We investigated the effect of PGE₂ and iloprost (a prostacyclin analogue) on inducible nitric oxide synthase (iNOS) protein expression and nuclear factor‐κB (NF‐κB) activation in lipopolysaccharide (LPS)‐stimulated J774 macrophages. Incubation of J774 cells with LPS (10 μg/ml) caused an increase of iNOS protein expression which was prevented in a concentration‐dependent fashion by PGE₂ (0.1, 1, 10 μM) and iloprost (0.01, 0.1, 1 μM). Electrophoretic mobility shift assay indicated that both prostanoids blocked the activation of NF‐κB, a transcription factor necessary for NO synthase induction.

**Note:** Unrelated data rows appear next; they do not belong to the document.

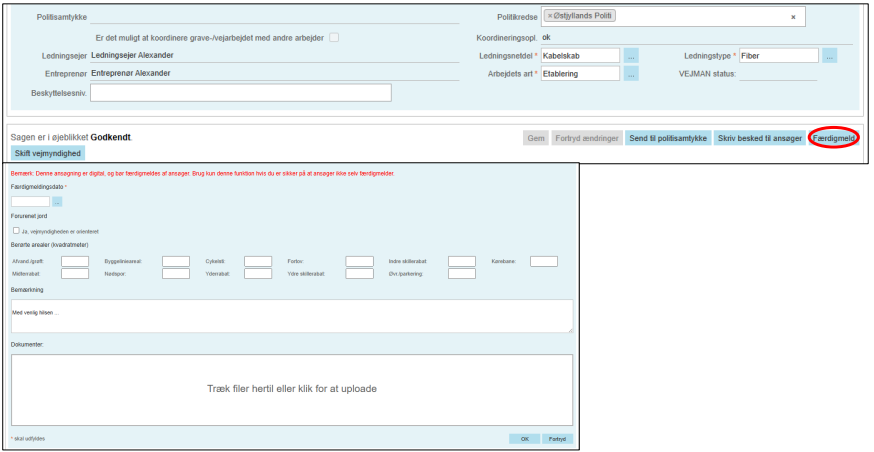Focus the Bemærkning text area
This screenshot has height=452, width=874.
click(x=292, y=316)
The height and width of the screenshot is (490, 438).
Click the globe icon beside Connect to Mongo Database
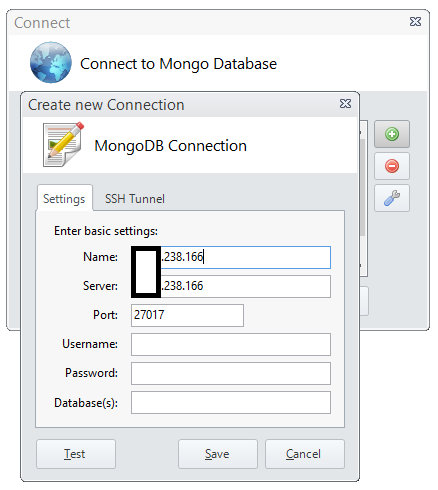[x=51, y=62]
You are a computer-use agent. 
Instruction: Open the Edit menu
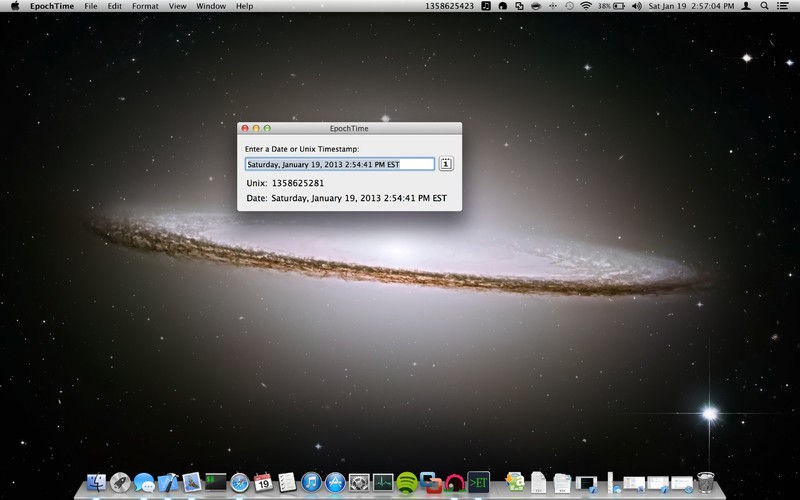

PGE₂ and iloprost also blocked disappearance of IκB‐α from cytosolic fraction and nuclear translocation of NF‐κB subunits p50 and p65. These results show for the first time that PGE₂ and iloprost down‐regulate iNOS protein expression by inhibiting NF‐κB activation and suggest a negative feed‐back mechanism that may be important for limiting excessive or prolonged NO production in pathological events.